→ Entries provided:
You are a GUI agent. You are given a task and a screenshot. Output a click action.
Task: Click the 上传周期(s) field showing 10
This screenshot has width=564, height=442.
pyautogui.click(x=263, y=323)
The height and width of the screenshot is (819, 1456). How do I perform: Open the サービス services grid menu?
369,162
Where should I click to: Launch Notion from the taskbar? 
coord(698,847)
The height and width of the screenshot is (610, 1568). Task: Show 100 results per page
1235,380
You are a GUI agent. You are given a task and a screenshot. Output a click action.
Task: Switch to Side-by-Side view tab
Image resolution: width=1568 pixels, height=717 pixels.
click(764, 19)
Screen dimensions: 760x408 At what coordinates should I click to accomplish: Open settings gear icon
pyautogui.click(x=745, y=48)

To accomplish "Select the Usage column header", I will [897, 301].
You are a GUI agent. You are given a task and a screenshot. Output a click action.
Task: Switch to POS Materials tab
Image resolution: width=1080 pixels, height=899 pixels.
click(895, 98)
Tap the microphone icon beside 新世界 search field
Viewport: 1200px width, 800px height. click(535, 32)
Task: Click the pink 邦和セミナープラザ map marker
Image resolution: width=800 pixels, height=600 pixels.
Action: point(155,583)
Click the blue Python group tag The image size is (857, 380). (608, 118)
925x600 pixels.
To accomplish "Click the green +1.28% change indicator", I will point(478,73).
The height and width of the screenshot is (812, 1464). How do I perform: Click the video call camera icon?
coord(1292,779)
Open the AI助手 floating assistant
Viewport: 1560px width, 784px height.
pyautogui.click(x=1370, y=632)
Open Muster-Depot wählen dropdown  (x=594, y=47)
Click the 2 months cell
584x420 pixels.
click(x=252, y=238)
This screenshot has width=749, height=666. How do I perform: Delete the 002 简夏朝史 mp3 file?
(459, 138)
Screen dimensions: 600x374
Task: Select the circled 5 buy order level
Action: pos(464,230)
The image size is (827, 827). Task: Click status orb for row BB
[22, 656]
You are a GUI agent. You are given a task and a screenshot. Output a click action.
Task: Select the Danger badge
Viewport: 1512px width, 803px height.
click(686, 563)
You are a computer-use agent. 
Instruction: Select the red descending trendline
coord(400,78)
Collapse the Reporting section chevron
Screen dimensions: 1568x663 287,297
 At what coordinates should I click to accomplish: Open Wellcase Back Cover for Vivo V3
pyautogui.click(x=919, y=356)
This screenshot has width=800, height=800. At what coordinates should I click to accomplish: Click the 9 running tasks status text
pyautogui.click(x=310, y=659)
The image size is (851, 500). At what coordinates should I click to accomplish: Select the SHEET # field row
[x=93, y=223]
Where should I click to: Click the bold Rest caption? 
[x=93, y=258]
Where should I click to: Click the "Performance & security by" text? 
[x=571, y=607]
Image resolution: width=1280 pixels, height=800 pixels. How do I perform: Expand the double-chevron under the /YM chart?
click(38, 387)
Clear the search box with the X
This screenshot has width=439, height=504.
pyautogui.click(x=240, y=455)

→ Work to be completed:
Only the lines that contain the string "Switch" are to be copied from the records.

→ Solution for this problem:
Task: Switch to Side-by-Side view tab
Task: Switch to POS Materials tab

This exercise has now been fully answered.